===== Data for review

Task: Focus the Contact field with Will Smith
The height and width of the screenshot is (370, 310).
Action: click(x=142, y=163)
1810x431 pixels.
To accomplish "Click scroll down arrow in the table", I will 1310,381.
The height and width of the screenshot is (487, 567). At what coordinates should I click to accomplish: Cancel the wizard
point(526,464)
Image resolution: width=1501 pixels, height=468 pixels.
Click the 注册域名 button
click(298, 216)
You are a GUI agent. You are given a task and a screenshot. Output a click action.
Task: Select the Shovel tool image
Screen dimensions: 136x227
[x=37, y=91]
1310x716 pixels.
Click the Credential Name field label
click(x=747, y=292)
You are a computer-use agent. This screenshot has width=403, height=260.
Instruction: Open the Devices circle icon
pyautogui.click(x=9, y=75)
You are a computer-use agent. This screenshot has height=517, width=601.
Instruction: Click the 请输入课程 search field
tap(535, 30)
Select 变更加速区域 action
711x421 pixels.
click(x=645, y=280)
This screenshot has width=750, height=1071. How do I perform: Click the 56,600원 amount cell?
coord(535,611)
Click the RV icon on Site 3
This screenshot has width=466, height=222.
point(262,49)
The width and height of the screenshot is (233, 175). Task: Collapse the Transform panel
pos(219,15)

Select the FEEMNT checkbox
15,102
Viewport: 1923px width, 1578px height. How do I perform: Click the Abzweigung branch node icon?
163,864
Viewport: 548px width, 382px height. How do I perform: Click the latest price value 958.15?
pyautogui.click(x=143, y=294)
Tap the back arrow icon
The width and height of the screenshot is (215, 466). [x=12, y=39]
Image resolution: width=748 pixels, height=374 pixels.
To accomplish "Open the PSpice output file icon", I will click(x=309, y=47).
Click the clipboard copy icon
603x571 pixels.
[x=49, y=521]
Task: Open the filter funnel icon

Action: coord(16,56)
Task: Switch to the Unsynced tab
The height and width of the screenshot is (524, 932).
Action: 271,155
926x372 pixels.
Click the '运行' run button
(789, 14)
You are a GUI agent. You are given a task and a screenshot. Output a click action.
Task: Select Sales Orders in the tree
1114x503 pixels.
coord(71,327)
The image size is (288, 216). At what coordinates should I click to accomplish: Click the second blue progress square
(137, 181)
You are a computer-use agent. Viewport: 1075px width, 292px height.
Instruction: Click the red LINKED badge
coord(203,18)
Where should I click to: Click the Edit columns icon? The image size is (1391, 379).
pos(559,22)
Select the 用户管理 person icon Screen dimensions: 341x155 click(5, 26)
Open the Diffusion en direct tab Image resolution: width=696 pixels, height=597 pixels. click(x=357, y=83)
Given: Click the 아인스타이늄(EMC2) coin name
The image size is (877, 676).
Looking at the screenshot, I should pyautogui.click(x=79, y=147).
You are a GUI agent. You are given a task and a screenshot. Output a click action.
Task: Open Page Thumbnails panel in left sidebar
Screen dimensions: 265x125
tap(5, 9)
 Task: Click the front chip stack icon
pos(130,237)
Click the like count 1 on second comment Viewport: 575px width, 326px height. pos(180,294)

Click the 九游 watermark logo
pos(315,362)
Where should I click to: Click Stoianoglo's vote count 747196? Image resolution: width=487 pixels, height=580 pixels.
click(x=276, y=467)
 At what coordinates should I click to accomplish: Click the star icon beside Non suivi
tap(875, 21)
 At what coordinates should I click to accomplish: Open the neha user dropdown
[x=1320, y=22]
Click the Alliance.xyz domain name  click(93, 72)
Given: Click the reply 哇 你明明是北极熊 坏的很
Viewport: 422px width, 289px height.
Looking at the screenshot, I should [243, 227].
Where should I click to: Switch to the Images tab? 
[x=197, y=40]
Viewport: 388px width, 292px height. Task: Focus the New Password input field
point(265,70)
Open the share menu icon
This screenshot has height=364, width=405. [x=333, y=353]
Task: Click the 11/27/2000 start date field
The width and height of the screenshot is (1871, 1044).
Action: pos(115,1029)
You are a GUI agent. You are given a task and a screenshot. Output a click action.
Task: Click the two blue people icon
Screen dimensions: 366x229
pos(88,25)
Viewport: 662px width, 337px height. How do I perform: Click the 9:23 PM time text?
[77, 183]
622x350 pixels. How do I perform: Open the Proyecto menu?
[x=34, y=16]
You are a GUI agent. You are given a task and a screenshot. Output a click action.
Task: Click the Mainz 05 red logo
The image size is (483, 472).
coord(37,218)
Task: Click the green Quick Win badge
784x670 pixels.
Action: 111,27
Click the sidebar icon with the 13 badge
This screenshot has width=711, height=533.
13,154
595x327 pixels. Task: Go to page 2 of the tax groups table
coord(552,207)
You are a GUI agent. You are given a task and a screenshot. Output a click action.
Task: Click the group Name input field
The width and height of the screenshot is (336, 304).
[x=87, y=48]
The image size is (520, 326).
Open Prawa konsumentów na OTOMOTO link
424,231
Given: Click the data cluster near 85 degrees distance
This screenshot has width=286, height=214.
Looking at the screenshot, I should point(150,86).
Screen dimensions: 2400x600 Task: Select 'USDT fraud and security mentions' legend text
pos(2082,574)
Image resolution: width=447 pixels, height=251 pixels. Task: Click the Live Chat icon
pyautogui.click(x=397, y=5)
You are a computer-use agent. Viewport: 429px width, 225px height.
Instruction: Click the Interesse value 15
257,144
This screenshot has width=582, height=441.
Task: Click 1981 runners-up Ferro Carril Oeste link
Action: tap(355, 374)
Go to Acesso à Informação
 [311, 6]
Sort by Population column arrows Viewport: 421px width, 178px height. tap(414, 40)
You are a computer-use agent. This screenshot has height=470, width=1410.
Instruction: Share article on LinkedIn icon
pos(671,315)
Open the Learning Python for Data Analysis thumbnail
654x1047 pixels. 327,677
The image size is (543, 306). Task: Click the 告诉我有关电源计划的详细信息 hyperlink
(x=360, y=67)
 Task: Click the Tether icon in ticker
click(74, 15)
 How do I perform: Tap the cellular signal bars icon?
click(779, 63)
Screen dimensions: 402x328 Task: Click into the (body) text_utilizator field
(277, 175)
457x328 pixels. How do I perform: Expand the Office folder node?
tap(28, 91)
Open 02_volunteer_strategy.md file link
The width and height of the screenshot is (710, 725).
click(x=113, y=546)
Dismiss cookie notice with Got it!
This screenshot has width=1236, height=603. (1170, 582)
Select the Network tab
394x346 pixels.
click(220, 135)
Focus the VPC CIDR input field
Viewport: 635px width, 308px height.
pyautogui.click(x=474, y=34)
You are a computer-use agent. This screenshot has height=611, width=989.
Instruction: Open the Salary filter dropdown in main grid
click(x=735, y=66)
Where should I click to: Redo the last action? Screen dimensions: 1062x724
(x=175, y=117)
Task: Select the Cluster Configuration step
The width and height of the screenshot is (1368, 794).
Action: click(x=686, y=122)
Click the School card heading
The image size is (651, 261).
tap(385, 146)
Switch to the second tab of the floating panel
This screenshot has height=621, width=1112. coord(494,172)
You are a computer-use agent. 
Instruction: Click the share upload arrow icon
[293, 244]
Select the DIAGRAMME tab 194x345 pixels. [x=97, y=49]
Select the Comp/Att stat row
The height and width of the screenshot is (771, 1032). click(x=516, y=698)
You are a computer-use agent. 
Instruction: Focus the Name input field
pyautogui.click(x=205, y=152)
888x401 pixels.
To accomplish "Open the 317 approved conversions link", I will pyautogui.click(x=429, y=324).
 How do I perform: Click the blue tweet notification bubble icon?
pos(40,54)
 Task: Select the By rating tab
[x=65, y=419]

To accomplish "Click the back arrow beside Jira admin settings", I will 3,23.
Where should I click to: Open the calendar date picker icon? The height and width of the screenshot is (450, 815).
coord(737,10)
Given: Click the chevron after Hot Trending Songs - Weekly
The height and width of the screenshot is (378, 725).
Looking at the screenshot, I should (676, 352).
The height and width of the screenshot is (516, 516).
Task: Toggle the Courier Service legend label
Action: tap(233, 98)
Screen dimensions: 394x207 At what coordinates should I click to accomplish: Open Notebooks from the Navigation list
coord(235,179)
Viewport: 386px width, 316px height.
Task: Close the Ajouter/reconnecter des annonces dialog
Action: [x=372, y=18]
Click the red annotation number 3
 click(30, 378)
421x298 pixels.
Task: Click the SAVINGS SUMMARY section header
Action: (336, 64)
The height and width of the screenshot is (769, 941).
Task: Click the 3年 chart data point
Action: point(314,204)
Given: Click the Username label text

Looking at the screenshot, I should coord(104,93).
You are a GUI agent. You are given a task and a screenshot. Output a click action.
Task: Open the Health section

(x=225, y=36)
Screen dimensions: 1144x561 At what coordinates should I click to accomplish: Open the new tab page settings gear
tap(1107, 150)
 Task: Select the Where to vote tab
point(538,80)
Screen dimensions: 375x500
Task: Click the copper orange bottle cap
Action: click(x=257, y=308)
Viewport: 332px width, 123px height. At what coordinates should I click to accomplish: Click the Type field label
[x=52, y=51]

==========

[Your assignment] Send back exactly the lines of the listing above starting at the one with "The image size is (483, 472)." and ending at the one with "Task: Click the group Name input field", inclusive, and no others.

[Solution to this task]
The image size is (483, 472).
coord(37,218)
Task: Click the green Quick Win badge
784x670 pixels.
Action: 111,27
Click the sidebar icon with the 13 badge
This screenshot has width=711, height=533.
13,154
595x327 pixels. Task: Go to page 2 of the tax groups table
coord(552,207)
You are a GUI agent. You are given a task and a screenshot. Output a click action.
Task: Click the group Name input field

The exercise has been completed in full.